The Future of Work: AI, Trust, and Upskilling in the Workforce

Key Highlights

  • AI has shifted from buzzword to business strategy, transforming how Canadian organizations innovate, make decisions, and engage their people.
  • The workforce is evolving, not shrinking. AI is changing roles and required skills, making literacy and trust key to successful adoption.
  • Leaders must focus on trust and adaptability. Empowering employees to experiment with AI responsibly accelerates learning and innovation.
  • Ethical and informed adoption builds long-term value. Governance, accountability, and curiosity are essential to de-risking AI and maintaining public trust.
  • The future belongs to adaptive organizations. Companies that invest in literacy, experimentation, and human-centered innovation will stay ahead in the age of AI.

Reading time: 11 minutes

Introduction

At Agilus, we’re passionate about exploring how the world of work is evolving and what it means for businesses and people alike. Each year, our Future of Work panel series brings together thought leaders from across industries to discuss emerging trends shaping technology, business transformations and ultimately the Canadian workforce.
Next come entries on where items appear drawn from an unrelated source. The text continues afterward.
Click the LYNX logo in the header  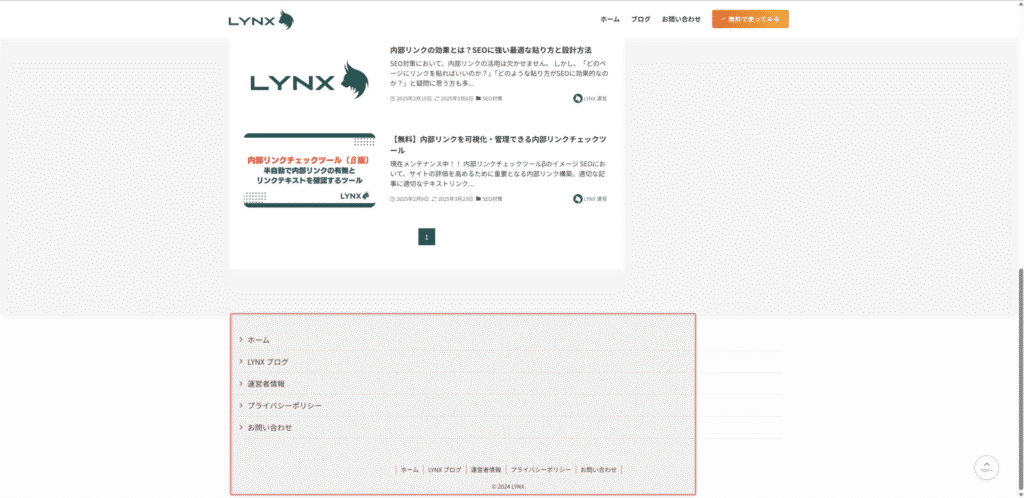[x=260, y=19]
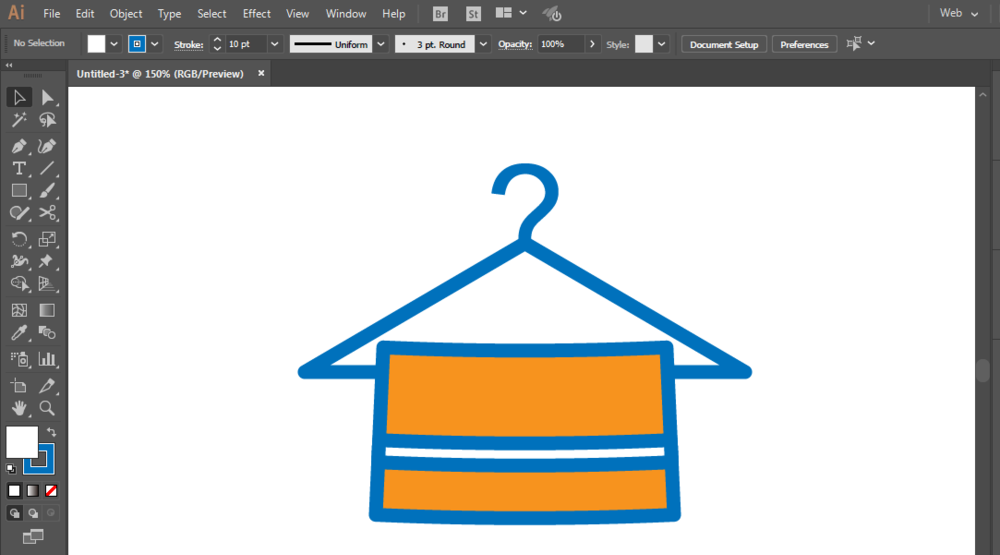This screenshot has width=1000, height=555.
Task: Set paint mode to None
Action: 51,491
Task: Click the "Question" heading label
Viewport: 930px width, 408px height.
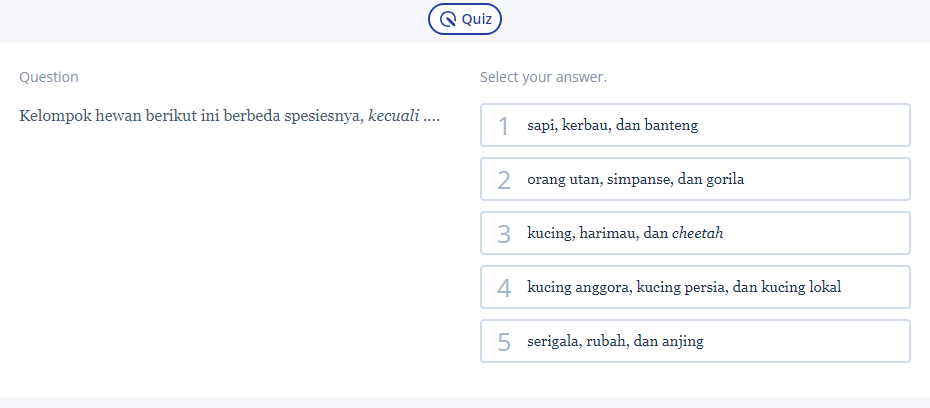Action: 49,77
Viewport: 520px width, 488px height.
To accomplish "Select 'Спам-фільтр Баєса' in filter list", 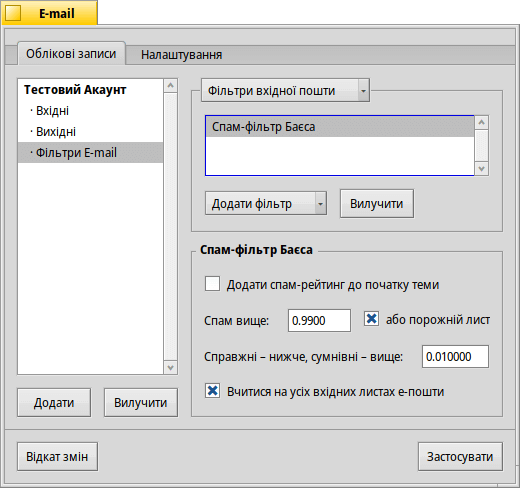I will point(340,127).
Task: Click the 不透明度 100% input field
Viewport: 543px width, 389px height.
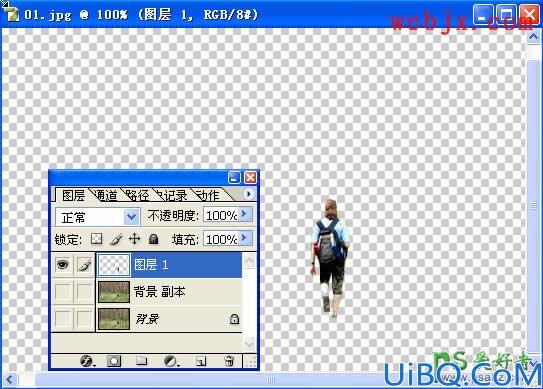Action: [221, 215]
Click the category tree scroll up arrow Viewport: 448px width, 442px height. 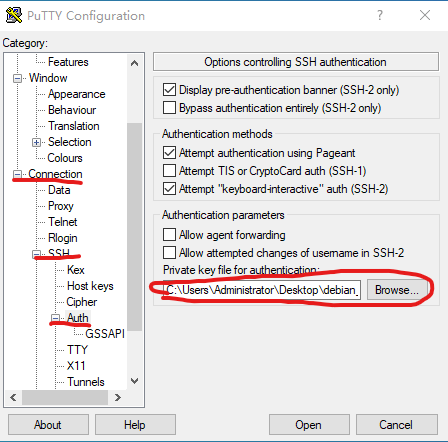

Before diving into the discussion, moderator Benjamin Kemp, CEO of Ambyint, asked the audience a simple question: “How many of you are already using AI in your work or feel comfortable with it?” Only about a quarter of the room raised their hands — a moment that underscored both the rapid rise of AI and the uncertainty that still surrounds it. “That tells us something important,” Benjamin noted. “Even as AI becomes part of our daily operations, confidence and understanding haven’t caught up yet. That’s where the real work begins.”

What’s Changing in AI: What’s Real, What’s Hype, and What’s Next?

This year, our discussion “AI One Year Later: What’s Real, What’s Hype, and What’s Next?” built on last year’s theme of Artificial Intelligence (AI) as a disruptor. The panel featured leaders from technology, consulting, and entrepreneurship who shared how AI has evolved into an essential business strategy and whether it’s delivering on its promise for businesses in Canada.

AI has moved from concept to execution in record time. Once a disruptive buzzword, AI is now a defining feature of business strategy reshaping how organizations innovate, make decisions, and engage their workforces.

Benjamin opened the discussion by emphasizing the importance of purpose-driven adoption: “The conversation around AI isn’t about chasing the next shiny tool. It’s about understanding where it truly adds value. When leaders start with the problem they’re trying to solve, rather than the technology itself, that’s when transformation sticks.”

The AI-Driven Workforce: How is AI Reshaping Jobs and Skills?

The conversation opened with a question that continues to dominate headlines: as AI reshapes workflows, will it reduce the need for people or simply change the skills organizations require?

“AI isn’t eliminating jobs, it’s changing them,” said Russ Erickson, VP of Partnerships at Amii (Alberta Machine Intelligence Institute). “The biggest barrier isn’t the technology itself—it’s knowledge. Organizations need AI literacy at every level so they can understand what’s going on under the hood and use it responsibly.”

For Kelsey Hahn, Co-Founder and CEO of Monark, this shift means leaders must rethink productivity and people strategy. “AI can be a powerful driver of productivity if leaders encourage adoption. It’s about building trust and giving employees room to experiment without fear of getting it wrong.”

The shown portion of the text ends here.